The wide range of funding instruments and banking partners that CHG-MERIDIAN uses ensures that it sustains a broad-based funding model. The fact that the Company has always been able to cover all its funding needs without any difficulty – even during financial crises – shows that the combination of a conservative funding strategy and a business model that is geared to the real economy guarantees security and solid income streams for all stakeholders.

Explanation of the external funding instruments used by CHG-MERIDIAN AG:

 

  • The sale of receivables without recourse – also known as forfaiting – remains one of the principal sources of funding for leasing companies, including CHG-MERIDIAN. Some 65 percent of its total lease origination volume is funded through forfaiting. This usually involves engaging one bank to carry out each individual project.

  • CHG-MERIDIAN uses two types of loan facility under which its receivables from customers serve as collateral security but are not sold to the funding bank: these are credit lines granted by banks, and syndicated loans (since 2010). It has been issuing conventional unsecured promissory note loans since 2013.
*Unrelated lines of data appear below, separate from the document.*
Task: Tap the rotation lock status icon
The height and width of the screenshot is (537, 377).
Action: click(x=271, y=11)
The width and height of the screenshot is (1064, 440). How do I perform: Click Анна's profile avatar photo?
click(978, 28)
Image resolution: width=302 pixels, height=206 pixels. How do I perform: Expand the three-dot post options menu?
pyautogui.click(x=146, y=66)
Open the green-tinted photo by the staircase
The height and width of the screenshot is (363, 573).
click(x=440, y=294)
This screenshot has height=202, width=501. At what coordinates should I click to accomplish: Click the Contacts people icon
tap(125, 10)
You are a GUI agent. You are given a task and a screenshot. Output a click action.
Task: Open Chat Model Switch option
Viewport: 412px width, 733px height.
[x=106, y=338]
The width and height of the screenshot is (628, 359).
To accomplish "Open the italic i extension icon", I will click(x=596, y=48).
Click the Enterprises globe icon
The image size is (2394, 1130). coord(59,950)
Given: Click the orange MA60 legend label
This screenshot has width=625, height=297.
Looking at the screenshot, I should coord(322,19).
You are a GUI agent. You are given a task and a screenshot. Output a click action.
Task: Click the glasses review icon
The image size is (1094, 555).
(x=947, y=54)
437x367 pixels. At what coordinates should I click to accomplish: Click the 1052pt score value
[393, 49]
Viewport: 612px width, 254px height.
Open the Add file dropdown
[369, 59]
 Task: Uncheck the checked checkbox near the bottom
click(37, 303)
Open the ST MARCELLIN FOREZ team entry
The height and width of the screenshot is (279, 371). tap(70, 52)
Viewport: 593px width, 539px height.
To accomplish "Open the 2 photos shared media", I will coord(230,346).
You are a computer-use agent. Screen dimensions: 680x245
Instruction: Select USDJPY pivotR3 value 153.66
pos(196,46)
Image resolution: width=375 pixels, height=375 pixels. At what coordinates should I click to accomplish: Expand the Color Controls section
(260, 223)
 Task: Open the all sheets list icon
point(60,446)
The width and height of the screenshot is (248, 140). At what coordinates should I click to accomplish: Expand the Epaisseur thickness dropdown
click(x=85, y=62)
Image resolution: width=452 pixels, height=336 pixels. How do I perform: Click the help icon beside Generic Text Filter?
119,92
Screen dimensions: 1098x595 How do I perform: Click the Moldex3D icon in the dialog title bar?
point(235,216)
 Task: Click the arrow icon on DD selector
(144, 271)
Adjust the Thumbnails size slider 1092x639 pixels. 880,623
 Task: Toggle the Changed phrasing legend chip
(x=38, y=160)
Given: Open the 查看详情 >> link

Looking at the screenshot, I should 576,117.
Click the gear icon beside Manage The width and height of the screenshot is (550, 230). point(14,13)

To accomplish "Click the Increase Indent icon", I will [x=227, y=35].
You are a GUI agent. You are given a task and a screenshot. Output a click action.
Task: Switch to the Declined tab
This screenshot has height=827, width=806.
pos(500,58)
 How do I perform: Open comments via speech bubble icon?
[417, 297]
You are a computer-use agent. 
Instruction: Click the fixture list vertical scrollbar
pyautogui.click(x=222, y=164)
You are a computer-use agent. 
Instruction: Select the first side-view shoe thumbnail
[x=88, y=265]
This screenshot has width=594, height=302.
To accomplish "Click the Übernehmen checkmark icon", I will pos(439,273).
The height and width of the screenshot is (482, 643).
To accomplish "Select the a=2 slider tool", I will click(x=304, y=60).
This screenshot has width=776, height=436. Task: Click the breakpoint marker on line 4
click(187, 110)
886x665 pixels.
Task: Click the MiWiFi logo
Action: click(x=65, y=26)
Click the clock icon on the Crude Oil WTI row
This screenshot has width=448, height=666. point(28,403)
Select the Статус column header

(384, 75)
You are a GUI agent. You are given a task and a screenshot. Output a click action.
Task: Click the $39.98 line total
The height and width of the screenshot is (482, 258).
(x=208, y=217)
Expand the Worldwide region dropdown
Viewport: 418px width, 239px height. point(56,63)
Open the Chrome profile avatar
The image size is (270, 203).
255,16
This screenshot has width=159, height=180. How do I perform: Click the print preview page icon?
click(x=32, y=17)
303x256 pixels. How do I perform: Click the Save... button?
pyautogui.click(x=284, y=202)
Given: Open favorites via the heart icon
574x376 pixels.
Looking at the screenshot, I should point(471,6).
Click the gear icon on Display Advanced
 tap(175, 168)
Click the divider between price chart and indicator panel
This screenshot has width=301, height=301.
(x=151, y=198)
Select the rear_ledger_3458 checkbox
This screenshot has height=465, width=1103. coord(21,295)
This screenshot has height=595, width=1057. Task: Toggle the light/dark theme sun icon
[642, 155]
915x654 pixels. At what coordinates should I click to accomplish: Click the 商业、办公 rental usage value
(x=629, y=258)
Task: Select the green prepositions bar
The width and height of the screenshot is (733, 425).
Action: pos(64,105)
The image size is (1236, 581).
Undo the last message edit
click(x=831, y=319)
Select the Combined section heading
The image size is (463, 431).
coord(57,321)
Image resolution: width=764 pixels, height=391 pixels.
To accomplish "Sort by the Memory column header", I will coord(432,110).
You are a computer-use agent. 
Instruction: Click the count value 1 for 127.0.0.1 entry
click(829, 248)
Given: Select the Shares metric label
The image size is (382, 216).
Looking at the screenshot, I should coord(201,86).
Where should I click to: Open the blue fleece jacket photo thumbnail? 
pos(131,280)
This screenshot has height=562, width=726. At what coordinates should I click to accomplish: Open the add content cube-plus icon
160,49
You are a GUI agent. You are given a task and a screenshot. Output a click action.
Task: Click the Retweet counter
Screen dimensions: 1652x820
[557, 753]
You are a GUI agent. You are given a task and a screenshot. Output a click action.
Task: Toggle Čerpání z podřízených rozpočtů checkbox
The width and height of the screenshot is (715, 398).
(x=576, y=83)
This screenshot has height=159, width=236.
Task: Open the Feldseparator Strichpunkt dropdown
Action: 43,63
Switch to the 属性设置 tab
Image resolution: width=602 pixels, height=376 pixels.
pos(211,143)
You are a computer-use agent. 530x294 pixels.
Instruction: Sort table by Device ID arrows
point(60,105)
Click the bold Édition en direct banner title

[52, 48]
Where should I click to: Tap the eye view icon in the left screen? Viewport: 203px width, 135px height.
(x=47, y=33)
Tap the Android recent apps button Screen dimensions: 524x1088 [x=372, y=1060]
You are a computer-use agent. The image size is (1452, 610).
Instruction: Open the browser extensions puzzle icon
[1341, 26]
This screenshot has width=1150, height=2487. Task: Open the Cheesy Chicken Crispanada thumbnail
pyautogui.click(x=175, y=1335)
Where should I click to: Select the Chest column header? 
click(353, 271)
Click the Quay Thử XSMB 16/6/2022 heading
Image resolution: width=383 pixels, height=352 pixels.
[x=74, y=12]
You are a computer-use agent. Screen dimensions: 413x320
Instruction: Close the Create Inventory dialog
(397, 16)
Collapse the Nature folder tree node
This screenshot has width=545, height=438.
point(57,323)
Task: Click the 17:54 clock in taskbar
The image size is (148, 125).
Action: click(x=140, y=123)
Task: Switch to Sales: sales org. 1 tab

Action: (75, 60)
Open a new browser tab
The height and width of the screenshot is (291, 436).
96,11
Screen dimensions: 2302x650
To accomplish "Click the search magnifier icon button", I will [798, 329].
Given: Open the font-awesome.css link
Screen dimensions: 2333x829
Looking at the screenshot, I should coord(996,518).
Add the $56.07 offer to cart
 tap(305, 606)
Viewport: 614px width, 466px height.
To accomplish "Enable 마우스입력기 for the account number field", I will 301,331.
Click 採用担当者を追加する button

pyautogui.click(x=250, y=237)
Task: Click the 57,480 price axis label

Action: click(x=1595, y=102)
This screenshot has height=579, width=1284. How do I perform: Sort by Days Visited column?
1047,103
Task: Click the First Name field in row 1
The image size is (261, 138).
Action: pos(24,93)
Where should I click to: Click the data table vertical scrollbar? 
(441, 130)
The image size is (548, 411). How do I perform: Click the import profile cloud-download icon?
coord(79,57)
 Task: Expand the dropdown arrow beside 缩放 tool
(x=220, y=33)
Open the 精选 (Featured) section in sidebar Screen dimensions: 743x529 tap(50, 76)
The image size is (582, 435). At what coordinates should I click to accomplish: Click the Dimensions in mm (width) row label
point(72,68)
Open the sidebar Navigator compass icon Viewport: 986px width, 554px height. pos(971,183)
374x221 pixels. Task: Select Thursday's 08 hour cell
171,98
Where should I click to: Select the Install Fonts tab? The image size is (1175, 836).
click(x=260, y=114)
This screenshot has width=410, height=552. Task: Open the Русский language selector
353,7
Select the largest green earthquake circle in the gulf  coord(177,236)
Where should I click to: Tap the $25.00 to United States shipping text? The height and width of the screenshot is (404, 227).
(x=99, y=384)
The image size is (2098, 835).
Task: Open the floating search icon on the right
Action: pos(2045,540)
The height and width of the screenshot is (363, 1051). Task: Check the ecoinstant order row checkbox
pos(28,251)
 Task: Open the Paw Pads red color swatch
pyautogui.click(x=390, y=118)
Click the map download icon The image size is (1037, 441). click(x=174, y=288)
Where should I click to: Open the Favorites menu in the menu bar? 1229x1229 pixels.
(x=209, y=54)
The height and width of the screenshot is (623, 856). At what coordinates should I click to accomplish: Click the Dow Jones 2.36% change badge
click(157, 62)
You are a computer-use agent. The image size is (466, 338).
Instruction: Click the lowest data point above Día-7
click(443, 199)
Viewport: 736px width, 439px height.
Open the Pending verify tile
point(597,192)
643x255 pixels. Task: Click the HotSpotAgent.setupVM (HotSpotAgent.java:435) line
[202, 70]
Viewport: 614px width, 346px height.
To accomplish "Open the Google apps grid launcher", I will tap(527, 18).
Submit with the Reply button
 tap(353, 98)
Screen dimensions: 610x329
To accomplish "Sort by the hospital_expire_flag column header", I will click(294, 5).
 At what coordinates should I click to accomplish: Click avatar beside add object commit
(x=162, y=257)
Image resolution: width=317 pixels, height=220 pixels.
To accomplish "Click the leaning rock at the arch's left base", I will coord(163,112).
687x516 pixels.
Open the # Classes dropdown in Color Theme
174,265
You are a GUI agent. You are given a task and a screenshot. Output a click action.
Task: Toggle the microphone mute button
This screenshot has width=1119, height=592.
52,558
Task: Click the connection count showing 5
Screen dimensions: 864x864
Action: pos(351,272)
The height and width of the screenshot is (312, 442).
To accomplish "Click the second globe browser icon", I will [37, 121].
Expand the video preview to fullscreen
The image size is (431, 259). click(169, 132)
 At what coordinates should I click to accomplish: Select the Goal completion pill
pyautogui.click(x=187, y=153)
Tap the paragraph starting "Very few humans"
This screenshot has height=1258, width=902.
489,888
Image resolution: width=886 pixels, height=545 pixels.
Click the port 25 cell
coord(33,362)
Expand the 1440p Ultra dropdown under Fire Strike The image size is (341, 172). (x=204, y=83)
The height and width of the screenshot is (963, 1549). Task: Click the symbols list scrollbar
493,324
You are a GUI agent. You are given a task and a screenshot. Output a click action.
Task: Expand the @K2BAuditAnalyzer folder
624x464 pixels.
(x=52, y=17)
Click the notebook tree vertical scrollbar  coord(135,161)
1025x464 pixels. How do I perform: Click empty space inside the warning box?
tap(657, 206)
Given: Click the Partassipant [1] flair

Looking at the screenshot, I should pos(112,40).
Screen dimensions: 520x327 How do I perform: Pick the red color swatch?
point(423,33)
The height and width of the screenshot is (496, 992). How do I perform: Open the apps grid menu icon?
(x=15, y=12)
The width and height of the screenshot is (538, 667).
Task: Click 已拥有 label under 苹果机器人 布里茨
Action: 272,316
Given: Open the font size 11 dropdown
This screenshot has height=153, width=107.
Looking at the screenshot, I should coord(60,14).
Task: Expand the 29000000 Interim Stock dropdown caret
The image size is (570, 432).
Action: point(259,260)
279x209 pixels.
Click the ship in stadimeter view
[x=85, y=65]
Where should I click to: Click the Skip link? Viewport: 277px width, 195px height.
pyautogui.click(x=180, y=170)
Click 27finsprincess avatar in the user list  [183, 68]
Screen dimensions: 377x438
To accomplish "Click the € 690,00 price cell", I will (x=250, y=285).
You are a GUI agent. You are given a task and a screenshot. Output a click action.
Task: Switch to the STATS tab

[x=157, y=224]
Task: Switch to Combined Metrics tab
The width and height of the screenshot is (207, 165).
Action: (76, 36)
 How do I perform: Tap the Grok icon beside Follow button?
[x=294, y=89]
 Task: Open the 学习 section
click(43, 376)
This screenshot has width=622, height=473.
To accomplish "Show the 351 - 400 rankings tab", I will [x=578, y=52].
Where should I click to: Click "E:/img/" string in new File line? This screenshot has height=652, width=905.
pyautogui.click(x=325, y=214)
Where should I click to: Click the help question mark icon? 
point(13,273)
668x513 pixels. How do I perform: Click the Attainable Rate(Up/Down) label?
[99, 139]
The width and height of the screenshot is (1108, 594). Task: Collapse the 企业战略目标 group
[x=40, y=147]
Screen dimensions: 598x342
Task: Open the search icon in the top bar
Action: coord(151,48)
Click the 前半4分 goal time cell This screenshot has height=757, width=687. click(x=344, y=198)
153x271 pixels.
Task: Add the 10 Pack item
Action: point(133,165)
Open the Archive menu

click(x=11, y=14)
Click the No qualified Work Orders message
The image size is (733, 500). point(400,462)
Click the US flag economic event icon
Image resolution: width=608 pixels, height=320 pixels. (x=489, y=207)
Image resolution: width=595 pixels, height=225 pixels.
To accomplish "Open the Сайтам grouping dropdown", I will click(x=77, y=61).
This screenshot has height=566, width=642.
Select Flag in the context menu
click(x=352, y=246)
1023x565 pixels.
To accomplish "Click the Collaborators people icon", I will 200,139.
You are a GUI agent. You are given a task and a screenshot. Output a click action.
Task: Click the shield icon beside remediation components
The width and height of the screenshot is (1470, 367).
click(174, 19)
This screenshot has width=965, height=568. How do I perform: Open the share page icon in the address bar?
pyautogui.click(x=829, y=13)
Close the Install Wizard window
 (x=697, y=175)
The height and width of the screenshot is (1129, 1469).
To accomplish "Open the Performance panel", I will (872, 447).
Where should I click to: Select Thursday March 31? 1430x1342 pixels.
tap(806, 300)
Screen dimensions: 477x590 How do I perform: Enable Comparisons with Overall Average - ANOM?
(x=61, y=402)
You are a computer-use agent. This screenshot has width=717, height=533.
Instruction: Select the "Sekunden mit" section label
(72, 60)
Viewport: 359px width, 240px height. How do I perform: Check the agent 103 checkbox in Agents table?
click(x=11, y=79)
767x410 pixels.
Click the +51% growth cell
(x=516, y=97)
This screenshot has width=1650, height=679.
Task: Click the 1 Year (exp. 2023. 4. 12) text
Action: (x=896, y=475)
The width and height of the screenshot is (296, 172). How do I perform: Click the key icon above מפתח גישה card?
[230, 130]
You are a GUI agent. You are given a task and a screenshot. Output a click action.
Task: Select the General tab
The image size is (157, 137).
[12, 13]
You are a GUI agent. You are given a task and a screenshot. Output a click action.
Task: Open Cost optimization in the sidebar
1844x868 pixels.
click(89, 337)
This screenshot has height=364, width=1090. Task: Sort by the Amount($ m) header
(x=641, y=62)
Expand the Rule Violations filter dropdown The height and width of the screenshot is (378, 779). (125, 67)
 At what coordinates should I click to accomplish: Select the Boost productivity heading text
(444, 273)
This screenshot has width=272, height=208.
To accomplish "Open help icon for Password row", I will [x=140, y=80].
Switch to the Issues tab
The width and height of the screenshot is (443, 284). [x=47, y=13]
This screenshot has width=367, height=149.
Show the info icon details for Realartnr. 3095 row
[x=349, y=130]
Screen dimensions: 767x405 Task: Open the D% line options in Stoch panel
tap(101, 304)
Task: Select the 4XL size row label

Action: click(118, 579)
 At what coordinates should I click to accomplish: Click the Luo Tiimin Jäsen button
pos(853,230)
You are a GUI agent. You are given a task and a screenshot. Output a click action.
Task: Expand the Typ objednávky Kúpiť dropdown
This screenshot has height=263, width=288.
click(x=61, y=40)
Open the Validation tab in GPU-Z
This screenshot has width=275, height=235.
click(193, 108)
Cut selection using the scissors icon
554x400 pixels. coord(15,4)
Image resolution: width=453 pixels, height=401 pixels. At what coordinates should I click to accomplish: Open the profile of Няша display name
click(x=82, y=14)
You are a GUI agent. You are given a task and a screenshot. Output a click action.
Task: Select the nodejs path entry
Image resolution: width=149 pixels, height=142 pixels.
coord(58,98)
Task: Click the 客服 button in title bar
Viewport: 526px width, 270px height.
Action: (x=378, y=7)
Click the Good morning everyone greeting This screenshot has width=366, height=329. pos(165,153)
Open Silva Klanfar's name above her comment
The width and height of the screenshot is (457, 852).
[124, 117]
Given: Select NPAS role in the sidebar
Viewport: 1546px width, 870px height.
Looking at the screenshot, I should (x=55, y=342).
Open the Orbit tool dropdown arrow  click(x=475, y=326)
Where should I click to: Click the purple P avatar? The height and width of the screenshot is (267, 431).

    Bilateral bank credit lines are never fully utilized. They function as a buffer to cope with additional volumes of business and are drawn down as and when required and depending on the terms available at the time. CHG-MERIDIAN AG successfully issued its first promissory note loan for €50 million through Hypo Landesbank Vorarlberg in 2013. Given the strong demand for these securities, which can only be purchased by institutional investors, the Company will continually increase its use of this form of funding over the coming years.

    Syndicated loans have also been used for funding purposes since 2010. Packages of leases are financed by pools of loans amounting to between €30 million and €90 million, which are coordinated by the cooperative and public-sector central institutions and are then collected from cooperative banks and public-sector savings banks. These syndicated loans are a direct consequence of the excess deposits that were accumulated by cooperative and public-sector banks in the wake of the financial crisis. Since then, large amounts of surplus liquidity have been looking for safe new investment opportunities. To this end, CHG-MERIDIAN bundles together a large number of individual leases – which it has signed with substantial medium-sized companies – to form a package, which is then funded by a syndicated loan that has been coordinated by a central institution. Because of the matching maturities of the relevant loans and leases and the fact that each loan is backed by IT equipment and devices that can be sold in the event of insolvency, these syndicated loans also attract the involvement of fairly small cooperative and public-sector institutions that are obliged to pursue cautious investment policies.